A partir de aquí, el cielo es el límite y el mercado busca alcanzarlo. Cada vez son más comunes las salsas de soja sin gluten, rebajadas en sal, con sabores como pimienta o setas o específicas para cocinar mariscos o carnes, así que, si quieres empezar por el final, siéntete libre de experimentar.
Pero con todo esto... ¿qué marca elijo?
Todos los chefs consultados lo tienen claro: las marcas hay que conocerlas. El secreto está en la prueba y error, pero puedes empezar por las más conocidas. Ricardo Wang, encargado de comunicación de Day Day Go, una cadena con siete supermercados asiáticos en Barcelona con más de cuarenta mil referencias en cada tienda, explica que entre las marcas chinas Haday, es de las más vendidas junto con Pearl River y Masters (que es la que otro supermercado asiático, Da Zhong Fu, vende a los restaurantes).
Lee Kum Kee, una de las más populares, es de Hong Kong, y es de las que recomendaría Isabel Conde, que también señala Sempio como la salsa coreana más popular, mientras que Wan Jia Shan es una marca taiwanesa accesible.
Por otro lado, entre las japonesas, Kikkoman se lleva la palma absoluta. Es prácticamente la única marca del país en Day Day Go y en Da Zhong Fu acapara la mitad de las ventas, dejando muy atrás a otras que vale la pena explorar como Yamasa.
Evidentemente, no son las únicas: en una región que acumula alrededor del 20% de la población mundial, hay miles de marcas, pero en nuestros humildes supermercados occidentales, esto es lo que tenemos para iniciarnos.

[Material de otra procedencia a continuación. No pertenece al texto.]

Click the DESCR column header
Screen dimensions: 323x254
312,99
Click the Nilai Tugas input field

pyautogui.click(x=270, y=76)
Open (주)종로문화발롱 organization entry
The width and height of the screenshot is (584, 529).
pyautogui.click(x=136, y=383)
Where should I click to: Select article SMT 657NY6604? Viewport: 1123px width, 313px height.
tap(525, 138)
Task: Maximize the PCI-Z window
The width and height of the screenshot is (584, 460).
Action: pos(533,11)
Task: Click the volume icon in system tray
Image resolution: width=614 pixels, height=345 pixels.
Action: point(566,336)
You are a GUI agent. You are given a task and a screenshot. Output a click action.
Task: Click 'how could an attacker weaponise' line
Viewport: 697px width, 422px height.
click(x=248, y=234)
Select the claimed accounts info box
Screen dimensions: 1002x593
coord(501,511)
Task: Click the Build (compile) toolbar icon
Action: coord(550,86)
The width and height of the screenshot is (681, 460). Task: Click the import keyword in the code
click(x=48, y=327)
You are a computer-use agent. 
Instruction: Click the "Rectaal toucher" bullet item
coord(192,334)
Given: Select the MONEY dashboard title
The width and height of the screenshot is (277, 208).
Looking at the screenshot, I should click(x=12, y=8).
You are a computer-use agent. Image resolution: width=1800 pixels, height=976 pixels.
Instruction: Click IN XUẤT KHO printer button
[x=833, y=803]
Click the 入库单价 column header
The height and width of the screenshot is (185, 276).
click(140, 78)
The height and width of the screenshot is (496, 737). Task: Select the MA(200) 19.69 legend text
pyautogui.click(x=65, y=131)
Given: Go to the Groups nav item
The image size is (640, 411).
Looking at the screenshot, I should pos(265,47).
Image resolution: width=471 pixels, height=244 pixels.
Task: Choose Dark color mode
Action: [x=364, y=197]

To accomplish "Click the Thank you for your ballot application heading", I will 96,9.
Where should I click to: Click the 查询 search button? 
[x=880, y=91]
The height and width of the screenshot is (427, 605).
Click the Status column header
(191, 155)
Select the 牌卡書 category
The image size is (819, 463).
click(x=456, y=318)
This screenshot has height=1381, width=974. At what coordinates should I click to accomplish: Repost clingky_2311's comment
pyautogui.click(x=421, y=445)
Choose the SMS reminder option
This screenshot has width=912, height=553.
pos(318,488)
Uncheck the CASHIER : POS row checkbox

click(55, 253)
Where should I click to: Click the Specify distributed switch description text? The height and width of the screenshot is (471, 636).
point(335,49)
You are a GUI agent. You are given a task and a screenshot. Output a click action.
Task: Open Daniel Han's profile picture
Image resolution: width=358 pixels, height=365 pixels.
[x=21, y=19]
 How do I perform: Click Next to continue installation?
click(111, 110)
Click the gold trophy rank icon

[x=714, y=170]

La etiqueta, todo está en la etiqueta
Cuanta más consciencia cogemos de lo que comemos, más nos acostumbramos a mirar la etiqueta. Con la salsa de soja es lo mismo. Para iniciarse en el mundo hay que ir a buscar la respuesta a nuestras dudas en la etiqueta: ingredientes, origen... Aparte del color o el tipo, Isabel Conde recomienda, para empezar, buscar una salsa de soja que tenga una fermentación natural, “primero las más puras posibles, y luego, ir descubriendo”. Hideki Matsuhisa recomienda fijarse también en las fechas de caducidad para evitar las que lleven mucho tiempo embotelladas y los cocineros chinos de Tres Portes y Maji en que la salsa no lleve muchos aditivos. Al final será la experiencia la que nos irá dando los colores y sabores que reconozcamos y nos gusten. Mientras lo hacemos, para iniciarse en el mundo de la salsa de soja desde cero Hideki, con su estrella Michelin, nos recomienda la receta más simple de todas: “huevos fritos y un chorrito de koikuchi soyu en lugar de sal”. Nada como lo simple para empezar.